### Fragment tekstu ###
Od naszego ślubu minął już rok. Czas podsumować i zobaczyć, co się zmieniło odkąd jesteśmy mężem i żoną.
Wcześniej zdarzało nam się myśleć o ślubie, choć nigdy nie postrzegali/łyśmy legalizacji naszego związku jako szczególnie ważnego czy użytecznego kroku. Byłaby to dla nas raczej miła możliwość celebrowania naszej miłości w otoczeniu bliskich osób. Nadeszła pandemia i po raz pierwszy zalegalizowany związek mógłby zmienić nasze plany, umożliwiając Andrei wjazd do Polski w pierwszych tygodniach lockadownu. W gruncie rzeczy był to pierwszy i ostatni raz, kiedy ktoś poprosił nas o dowód na to, że jesteśmy małżeństwem. Choć mamy w telefonach zdjęcie aktu ślubu (na wszelki wypadek), nigdy nie zdarzyło nam się go ostatecznie nikomu pokazać. Trzeba jednak powiedzieć, że zaczęli/łyśmy od czasu do czasu mówić, że jesteśmy małżeństwem, i bez względu na to, czy deklaracja pada u dentysty we Włoszech czy w urzędzie miasta w Polsce – sprawy stają się prostsze do załatwienia. Nie dlatego, że wynika to z jakiś szczególnych regulacji, chodzi raczej o podejście osoby, która odpowiada na nasze pytania lub prośby dotyczące wyleczenia zęba, konta bankowego czy założenia profilu zaufanego. Jako obywatele i obywatelki Unii Europejskiej i tak mamy do tego wszystkiego prawo. Przynajmniej w teorii.
### Dane ###
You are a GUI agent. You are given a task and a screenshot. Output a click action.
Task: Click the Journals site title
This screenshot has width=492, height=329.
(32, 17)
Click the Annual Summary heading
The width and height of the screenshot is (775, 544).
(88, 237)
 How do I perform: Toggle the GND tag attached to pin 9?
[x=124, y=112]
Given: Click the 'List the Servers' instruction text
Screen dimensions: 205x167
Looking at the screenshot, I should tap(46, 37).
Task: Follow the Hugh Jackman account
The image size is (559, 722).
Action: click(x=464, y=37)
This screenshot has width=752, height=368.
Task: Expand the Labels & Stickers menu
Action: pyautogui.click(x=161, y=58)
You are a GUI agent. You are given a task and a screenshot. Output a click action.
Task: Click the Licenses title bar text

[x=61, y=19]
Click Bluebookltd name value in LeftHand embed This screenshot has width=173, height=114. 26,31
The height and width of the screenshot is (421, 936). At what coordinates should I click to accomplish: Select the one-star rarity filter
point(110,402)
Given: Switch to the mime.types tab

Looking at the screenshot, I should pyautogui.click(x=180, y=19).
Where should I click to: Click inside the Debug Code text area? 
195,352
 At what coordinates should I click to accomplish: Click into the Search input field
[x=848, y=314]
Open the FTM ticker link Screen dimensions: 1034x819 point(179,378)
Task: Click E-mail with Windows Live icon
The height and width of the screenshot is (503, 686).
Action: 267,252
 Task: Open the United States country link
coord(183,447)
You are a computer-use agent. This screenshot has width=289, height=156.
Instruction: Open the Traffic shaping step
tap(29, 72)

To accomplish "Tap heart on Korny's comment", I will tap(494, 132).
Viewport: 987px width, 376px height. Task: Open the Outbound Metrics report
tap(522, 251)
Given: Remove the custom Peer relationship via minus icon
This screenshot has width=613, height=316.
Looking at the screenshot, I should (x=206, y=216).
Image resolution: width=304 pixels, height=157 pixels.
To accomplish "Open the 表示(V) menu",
###
● **Polecenie**:
Odpowiedz krótko na poniższe pytania dotyczące tekstu o pierwszej rocznicy ślubu.
1. Ile czasu minęło od ślubu pary?
2. Komu zalegalizowany związek mógłby umożliwić wjazd do Polski w pierwszych tygodniach pandemii?
3. Zdjęcie jakiego dokumentu para trzyma w telefonach?

● **Rozwiązanie**:
1. Rok.
2. Andrei.
3. Aktu ślubu.